If there’s a list that any country rather avoid, the one for states with anti-money laundering (AML) and combatting the financing of terrorism (CFT) deficiencies is certainly one of them. Unfortunately for Cambodia, it’s the newest member of the Financial Action Task Force (FATF) list for just that, as announced by the group on February 22.
The group declared in their latest announcement this segment regarding Cambodia:
“FATF has identified Cambodia as a jurisdiction with strategic AML/CFT deficiencies. The country has developed an action plan with the FATF to address the most serious deficiencies. The FATF welcomed the high level political commitment of Cambodia to its action plan.”
A big factor in the South East Asian country joining the list is the growing number of casinos there.

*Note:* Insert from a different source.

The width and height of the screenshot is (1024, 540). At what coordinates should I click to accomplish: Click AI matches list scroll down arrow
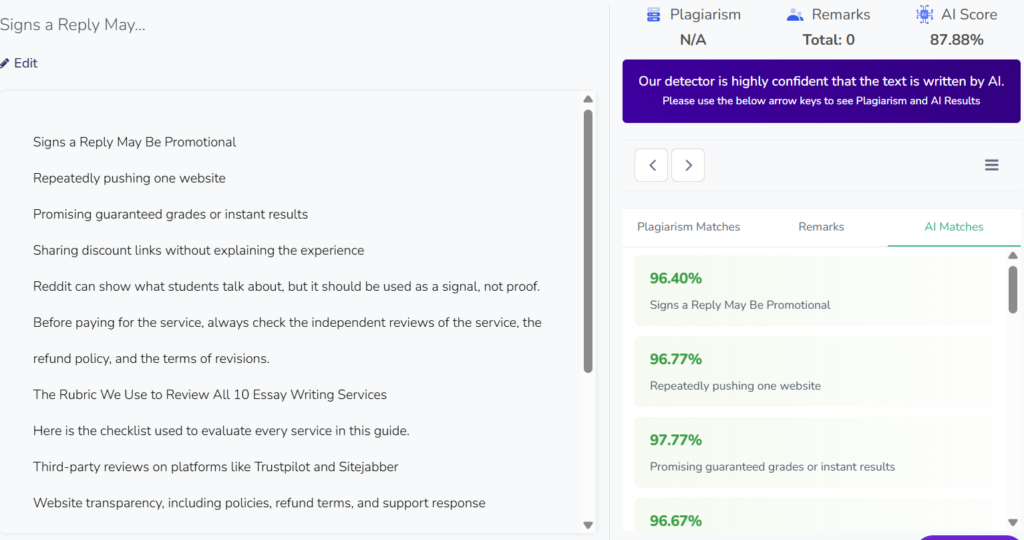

Cambodia has more than 100 brick and mortar operators, and casinos are seen as a high-risk target for money laundering.
It should be noted though that Cambodia only joins the list as a monitored country, with no call for action. In comparison, Iran and North Korea sit on the list with open calls for action for them to change their ways. Furthermore, this list changes often, with countries joining and falling off every year, as they address the concerns the FATF raises.
In 2008, the FATF published a guide for a “Risk-Based Approach for Casinos” to help mitigate this risk. Cambodia seems to be following that guide, which the FATF commends them for, but it hasn’t kept the country off the new list.
The country, and particularly Sihanoukville, has been a hotbed for Chinese facing casinos, in part because of lax regulations. As a result of the very liberal rule-set, there have been fears that money could be laundered through Cambodia. Afraid of what that could mean for the country, some have vowed to hold back the tide of Chinese investments.
Cambodia is making a best effort to improve their gambling industry, as the FATF admits immediately. In March 2018, new legislative reforms were introduced that would set taxes for the casinos, but would also introduce incentives to bring in more investment and tourism, specifically from a broader geographical region. That effort could well change the situation, and get them off the watch-list in the very near future.